Expression and purification of recombinant human AP-1 complexes monitored by Coomassie blue staining and Western blotting. (A) Tracking of F:c-Jun and 6His:c-Fos expression through the purification process. Protein samples were separated by 10% SDS-PAGE and visualized after Coomassie blue staining (top panel) or Western blotting (WB) with anti-FLAG or anti-hexahistidine antibodies (bottom two strips). Lanes 1 and 2 are aliquots of protein samples taken before (T₀) and after 3-hour IPTG induction (T₃). Lane 3, crude bacterial lysate taken after sonication; lane 4, supernatant taken after centrifugation of the crude lysate; lane 5, sample taken after solubilization of inclusion bodies in 6 M guanidine-HCl solution; lane 6, unbound fraction following Ni²⁺-NTA binding; lane 7, purified F:c-Jun/6His:c-Fos from the first elution. Protein size markers (in kDa) are indicated on the left. (B) Expression and purification of c-Jun-containing AP-1 complexes. The position of affinity-tagged c-Jun is indicated by asterisk. (C) Coomassie blue-stained gel of purified AP-1 complexes. Purified protein complexes were separated and visualized as described in (A).

Fig. 3

Coexpression enhances the stability of full-length human JunB expressed in E. coli. Bacterial lysate and sonication supernatant taken from individually expressed F:JunB or coexpressed F:JunB/6His:c-Fos were separated by 10% SDS-PAGE and analyzed by Western blotting with anti-FLAG M2 monoclonal antibody. Lanes 1 and 2, F:JunB expressed from a monocistronic plasmid, pF:JunB-11d, which carries the coding sequence of FLAG-tagged human JunB. Lanes 3 and 4, full-length F:JunB stabilized by coexpressed 6His:c-Fos.

Fig. 4

Purified AP-1 complexes possess sequence-specific DNA-binding activity. (A) Electrophoretic mobility shift assays (EMSA) performed with F:c-Jun/6His:c-Fos. EMSA was conducted as described in Materials and methods using a radiolabeled AP-1 site-containing DNA fragment (117 bp) derived from the HPV-11 upstream regulatory region (URR), in the absence (−) or presence (+) of 10 ng of F:c-Jun/6His:c-Fos with or without an increasing amount of wild-type (WT) or mutant (Mut) cold competitors (10- and 100-fold in excess) or anti-hexahistidine or anti-c-Jun antibodies. (B) DNase I footprinting performed with F:c-Jun/6His:c-Fos and F:c-Jun/6His:FosB. DNase I footprinting was carried out with different amounts (0, 5, 20 and 80 ng) of F:c-Jun/6His:c-Fos or F:c-Jun/6His:FosB as described in Materials and methods using a labeled DNA probe containing a well-characterized AP-1 site (indicated by a box) found in the HPV-11 URR. A hypersensitive site (*) and the protected region are depicted on the right.

Fig. 5

Purified AP-1 complexes exhibit transactivation activity on reconstituted HPV chromatin.
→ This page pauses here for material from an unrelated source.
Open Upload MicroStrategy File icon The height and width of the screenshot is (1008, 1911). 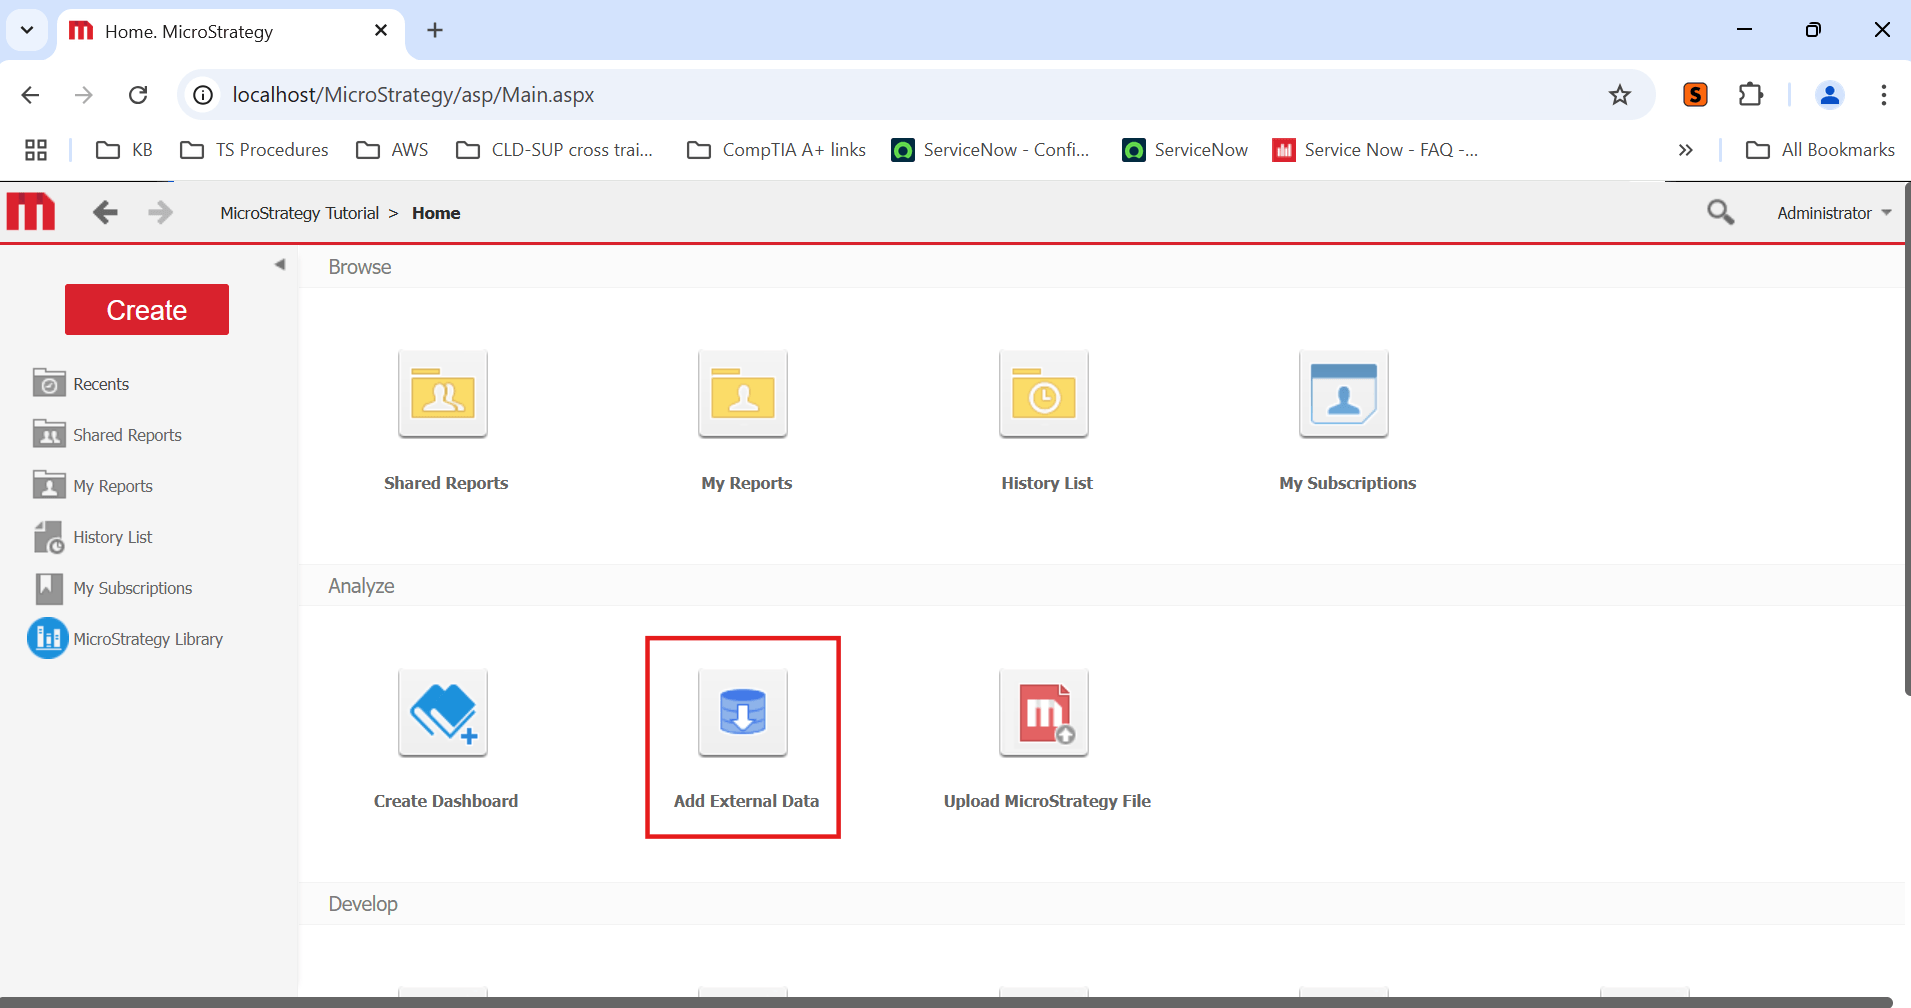point(1044,713)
In vitro-reconstituted HPV-11 chromatin was incubated with individually expressed and reconstituted c-Jun/6His:c-Fos (lane 2), or coexpressed F:c-Jun/6His:c-Fos (lane 3) or F:c-Jun/6His:FosB (lane 4) and p300 and acetyl-CoA at 30°C for 20 minutes. HeLa nuclear extract (NE) and the pMLΔ53 internal DNA control were then added for preinitiation complex (PIC) assembly at 30°C for 20 minutes. Transcription was initiated by the addition of ribonucleoside triphosphates (NTPs) and continued for an hour. Transcripts synthesized from HPV-11 chromatin and pMLΔ53 DNA were analyzed as described in Materials and methods and visualized following autoradiography.